As the shortage of chips has disrupted manufacturing of cars and consumer electronics, the White House has slated a meeting for this afternoon to discuss the ongoing supply-chain problems.
Billed as a virtual CEO Summit on Semiconductor and Supply Chain Resilience, the meeting will include National Security Adviser Jake Sullivan, National Economic Council Director and Secretary of Commerce Gina Raimondo, as well as executives from some 20 major companies. The participants expected are a who’s who of industry, including General Motors GM , Ford, Chrysler parent Stellantis, Intel INTC , Alphabet, Samsung, Dell, Micron Technology MU , Northrop Grumman NOC and Medtronic MDT . President Joe Biden is scheduled to join briefly.
The meeting comes as the chip shortage, which began after the coronavirus pandemic hit last year, has grown severe. A trade group that represents automakers, the Alliance for Auto Innovation, has said that the shortage could result in 1.28 million fewer vehicles being made in the United States this year. Beyond autos, the shortage of chips impacts a wide range of consumer products, including computers and mobile phones, as well as weapons systems.
The shortfall has revived calls from industry and members of Congress for more federal funding to shore up domestic chip production. About 75% of semiconductor manufacturing capacity, as well as many suppliers of key materials – including silicon wafers and specialty chemicals – are concentrated in China and East Asia, according to the Semiconductor Industry Association.
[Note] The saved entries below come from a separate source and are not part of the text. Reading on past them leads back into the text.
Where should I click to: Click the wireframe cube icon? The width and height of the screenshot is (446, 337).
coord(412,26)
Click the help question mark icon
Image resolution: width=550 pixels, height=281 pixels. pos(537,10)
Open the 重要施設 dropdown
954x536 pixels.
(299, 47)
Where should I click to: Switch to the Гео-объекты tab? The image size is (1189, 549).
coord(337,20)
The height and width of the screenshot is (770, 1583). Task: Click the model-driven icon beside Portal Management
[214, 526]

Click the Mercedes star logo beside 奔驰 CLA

Intel said last month that it would spend $20 billion to build new chip factories in Arizona. Taiwan Semiconductor ON , meanwhile, said that it would invest $100 billion over the next three years to increase its plants’ capacity.
But it takes time to build a new fab or expand existing plants, so these efforts won’t solve the short-term problems. Expect this afternoon’s meeting to include a lot of talk about the problems that different companies and industries face as the Administration signals its seriousness to address the issues. But working out the long-term supply chain problems will take time.